During the 2016 Creating Change conference in Chicago, a protest erupted in response to the conference’s inclusion of the pro-Zionist LGBTQ rights group A Wider Bridge. According to the Electronic Infada, Alex Shams and several other Palestine solidarity activists “attempted to gain access to the room where a reception for... A Wider Bridge was being held.” The reception was shut down, and many activists marched through the hotels where the conference was being held to protest pinkwashing, which, according to Palestine solidarity activists, is when Israel uses “LGBTQ issues to distract from Israel’s occupation and abuses of Palestinians.” Many activists documented the protest by posting pictures and videos from the protest on social media using the hashtag #CancelPinkwashing.
Despite the overwhelmingly peaceful protest, several saw the protest as anti-Semitic, and last year Creating Change rejected all workshop proposals about the Israel-Palestine conflict. This created a lot of tension during last year’s conference. Two “guerrilla sessions” about pinkwashing were held, which I didn’t attend. All I know is a pro-Zionist trans woman wearing an Israeli flag like a cape plopped down on the floor in the middle of these two sessions, tweeted that criticizing Israel’s politics is inherently anti-Semitic, and allegedly threatened to call the police on a black trans man.
Despite what The New York Times’ Bari Weiss and Bret Stephens might write, saying that Palestine has a right to self-determination doesn’t mean Israel doesn’t have the same right. Being against both Israel’s political policies and Hamas is not a contradiction. Even the pro-Israel organization J Street is vocally against the West Bank Occupation, and calls on the US government to denounce the illegal settlements.
I do agree with Weiss and Stephens that some criticisms of Israel are full of anti-semitic dog whistles. For example, there was the 2017 Chicago Dyke March where a gay pride flag with a Star of David on it was considered explicitly anti-Palestinian. Then there’s the recently elected Ilhan Omar who once tweeted, “Israel has hypnotized the world,” which makes me think of the Happy Merchant figure plotting for world domination. Roger Waters of Pink Floyd once compared the actions of the Israeli government to those of Nazi Germany.
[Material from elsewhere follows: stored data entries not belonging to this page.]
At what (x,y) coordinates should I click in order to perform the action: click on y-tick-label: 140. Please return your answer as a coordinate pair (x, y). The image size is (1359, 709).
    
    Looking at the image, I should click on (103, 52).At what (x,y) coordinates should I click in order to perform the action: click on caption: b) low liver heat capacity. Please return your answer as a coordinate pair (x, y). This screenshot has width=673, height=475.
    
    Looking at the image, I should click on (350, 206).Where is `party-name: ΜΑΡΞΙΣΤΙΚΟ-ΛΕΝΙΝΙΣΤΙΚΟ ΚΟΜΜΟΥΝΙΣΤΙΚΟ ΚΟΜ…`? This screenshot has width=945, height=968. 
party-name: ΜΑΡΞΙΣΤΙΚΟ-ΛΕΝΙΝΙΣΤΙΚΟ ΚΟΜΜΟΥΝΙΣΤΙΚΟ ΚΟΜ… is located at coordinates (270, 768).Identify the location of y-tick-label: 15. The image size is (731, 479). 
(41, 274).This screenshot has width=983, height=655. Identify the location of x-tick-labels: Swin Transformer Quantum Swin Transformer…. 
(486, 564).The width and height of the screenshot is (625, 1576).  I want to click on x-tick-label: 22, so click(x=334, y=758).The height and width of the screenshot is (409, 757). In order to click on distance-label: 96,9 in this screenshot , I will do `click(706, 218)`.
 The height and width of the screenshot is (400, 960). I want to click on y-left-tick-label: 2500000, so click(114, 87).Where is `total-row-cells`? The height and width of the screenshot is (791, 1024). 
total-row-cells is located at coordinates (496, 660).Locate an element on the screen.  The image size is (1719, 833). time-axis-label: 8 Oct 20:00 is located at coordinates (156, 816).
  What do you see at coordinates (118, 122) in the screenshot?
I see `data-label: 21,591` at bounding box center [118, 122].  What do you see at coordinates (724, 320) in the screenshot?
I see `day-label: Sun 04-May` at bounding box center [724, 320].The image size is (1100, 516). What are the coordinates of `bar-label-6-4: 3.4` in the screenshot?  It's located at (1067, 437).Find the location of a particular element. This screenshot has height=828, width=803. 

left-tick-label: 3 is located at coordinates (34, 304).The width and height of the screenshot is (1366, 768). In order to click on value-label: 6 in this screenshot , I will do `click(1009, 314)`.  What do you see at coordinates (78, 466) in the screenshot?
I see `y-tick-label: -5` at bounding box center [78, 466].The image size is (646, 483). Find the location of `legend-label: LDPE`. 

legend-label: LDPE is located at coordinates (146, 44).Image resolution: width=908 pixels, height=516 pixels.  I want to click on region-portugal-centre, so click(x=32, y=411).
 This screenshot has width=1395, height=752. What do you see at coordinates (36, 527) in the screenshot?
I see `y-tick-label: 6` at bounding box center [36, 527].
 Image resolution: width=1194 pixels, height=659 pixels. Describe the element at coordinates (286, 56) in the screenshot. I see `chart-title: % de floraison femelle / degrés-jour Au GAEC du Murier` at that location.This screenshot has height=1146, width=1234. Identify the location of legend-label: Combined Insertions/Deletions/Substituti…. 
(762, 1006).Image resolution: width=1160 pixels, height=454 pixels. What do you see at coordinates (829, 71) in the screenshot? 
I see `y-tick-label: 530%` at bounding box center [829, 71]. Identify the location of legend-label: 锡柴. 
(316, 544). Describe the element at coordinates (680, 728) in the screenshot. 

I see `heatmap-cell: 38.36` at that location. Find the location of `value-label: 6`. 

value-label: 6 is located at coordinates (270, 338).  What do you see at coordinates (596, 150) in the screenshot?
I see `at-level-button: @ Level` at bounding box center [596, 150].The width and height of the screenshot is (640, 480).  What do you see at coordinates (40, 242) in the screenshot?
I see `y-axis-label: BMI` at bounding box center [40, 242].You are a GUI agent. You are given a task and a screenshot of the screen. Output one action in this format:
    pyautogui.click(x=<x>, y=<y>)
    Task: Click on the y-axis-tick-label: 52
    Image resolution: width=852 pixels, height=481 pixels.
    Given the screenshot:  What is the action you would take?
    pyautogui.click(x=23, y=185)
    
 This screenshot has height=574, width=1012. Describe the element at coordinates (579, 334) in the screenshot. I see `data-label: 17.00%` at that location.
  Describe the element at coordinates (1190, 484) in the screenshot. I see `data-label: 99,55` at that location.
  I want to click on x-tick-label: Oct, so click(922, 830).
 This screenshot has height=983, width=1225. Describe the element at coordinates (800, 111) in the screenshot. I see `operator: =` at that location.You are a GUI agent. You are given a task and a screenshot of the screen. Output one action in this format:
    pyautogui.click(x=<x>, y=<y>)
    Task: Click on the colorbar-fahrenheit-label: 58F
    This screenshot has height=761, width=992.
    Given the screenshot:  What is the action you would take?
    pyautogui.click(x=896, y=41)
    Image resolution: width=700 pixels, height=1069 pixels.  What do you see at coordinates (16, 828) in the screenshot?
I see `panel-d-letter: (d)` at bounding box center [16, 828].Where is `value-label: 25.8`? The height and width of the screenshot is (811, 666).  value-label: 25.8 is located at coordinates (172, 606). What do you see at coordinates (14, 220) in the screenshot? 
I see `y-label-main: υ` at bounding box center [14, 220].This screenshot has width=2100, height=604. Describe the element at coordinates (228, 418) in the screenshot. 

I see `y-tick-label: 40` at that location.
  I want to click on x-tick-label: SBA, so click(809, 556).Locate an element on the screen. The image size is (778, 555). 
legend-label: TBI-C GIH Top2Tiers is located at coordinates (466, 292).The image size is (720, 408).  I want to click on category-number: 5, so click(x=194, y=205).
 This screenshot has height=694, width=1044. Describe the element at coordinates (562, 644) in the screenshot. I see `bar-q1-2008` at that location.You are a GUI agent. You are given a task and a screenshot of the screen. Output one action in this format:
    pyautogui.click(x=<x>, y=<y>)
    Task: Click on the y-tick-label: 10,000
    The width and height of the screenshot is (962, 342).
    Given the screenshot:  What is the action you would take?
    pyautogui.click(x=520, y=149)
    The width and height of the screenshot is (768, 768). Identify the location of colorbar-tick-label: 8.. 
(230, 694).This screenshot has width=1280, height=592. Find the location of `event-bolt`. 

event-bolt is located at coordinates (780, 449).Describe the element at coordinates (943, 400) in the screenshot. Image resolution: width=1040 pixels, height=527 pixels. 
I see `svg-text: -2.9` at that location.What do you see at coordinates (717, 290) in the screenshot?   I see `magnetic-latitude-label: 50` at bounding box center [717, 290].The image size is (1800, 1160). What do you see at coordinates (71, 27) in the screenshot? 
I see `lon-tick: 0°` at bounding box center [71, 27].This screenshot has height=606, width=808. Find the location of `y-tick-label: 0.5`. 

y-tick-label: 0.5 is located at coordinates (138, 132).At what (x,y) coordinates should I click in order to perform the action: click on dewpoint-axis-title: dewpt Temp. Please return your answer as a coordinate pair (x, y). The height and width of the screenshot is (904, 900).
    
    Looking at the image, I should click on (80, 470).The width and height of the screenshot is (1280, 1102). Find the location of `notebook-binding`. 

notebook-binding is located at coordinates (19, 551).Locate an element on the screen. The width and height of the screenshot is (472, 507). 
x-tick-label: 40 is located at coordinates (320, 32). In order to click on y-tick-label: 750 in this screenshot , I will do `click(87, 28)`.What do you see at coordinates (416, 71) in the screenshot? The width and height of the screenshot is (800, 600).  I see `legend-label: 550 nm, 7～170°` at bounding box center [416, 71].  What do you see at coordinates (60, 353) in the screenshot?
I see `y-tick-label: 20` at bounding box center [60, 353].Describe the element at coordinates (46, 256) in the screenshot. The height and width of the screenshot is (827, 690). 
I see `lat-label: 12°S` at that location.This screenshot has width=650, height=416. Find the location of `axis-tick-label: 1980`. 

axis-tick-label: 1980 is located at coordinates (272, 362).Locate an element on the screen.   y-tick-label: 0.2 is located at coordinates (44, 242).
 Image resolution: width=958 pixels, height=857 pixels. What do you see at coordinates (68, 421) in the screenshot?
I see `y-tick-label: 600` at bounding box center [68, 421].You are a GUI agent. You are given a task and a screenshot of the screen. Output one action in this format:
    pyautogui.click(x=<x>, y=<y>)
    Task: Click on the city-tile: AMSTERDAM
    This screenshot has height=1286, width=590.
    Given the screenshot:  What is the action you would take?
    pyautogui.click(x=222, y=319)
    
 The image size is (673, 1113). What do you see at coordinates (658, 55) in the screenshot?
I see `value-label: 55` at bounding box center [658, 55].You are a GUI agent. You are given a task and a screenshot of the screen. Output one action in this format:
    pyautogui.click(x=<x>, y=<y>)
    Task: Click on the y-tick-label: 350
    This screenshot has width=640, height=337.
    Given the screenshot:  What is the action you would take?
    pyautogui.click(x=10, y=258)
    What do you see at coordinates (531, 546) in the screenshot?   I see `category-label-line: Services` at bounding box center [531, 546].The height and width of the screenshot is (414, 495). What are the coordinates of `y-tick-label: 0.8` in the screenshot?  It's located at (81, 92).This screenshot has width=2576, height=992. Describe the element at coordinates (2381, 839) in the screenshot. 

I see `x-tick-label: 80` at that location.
This is why those of us on the Left need to do a better job talking about Israel in the aftermath of the Pittsburgh synagogue shooting. While there’s currently debate about whiteness and Ashkenazi Jews (I’ll let Rebecca Pierce and Chanda Prescod-Weinstein speak on that topic), the Alt-Right doesn’t care. They want to murder all Jews, regardless of whether they’re white or of color, so we gentile Leftists need to make it clear we stand in solidarity with Jewish people.
Sam Kriss of Vice UK wrote an article in 2016 that has some great suggestions. Don’t be like Waters and compare Israel’s political policies to Nazi Germany. Other suggestions include not saying, “Palestinians are Semites, too” whenever someone calls you out on anti-Semitism, and avoid the terms “The Jews” and “Zionist Media.”
It’s also important to note that Jewish people have a wide variety of opinions on Israel. Some say criticizing Israel’s political policies is inherently anti-Semitic, some are pro-Israel but anti-Occupation, and some are anti-Zionist. Holding all Jewish people accountable for Israel’s actions is just as bigoted as holding all black people accountable for Louis Farrakahn.
Such dialogues are possible. One day during last year’s conference, I was eating lunch in a hospitality suit with fellow bisexual activists, and the topic of the 2016 Chicago protest came up. Two activists at my table, Lorraine, and Lynette, started talking about how peaceful the protest was, and they were just against Zionism, not Jews. A young woman at the table named Sarah said, “I kind of consider myself a Zionist.” Tension fell upon the table. When asked for clarification, Sarah said she believes Israel has a right to exist because of the history of anti-Semitism throughout the world, but also made it clear she was against the West Bank Occupation. Lynette, Lorraine, and I agreed. Even though that conversation started out uneasy, we were able to talk about anti-Semitism and Israel in a productive way, and had a better understanding of each other in the end.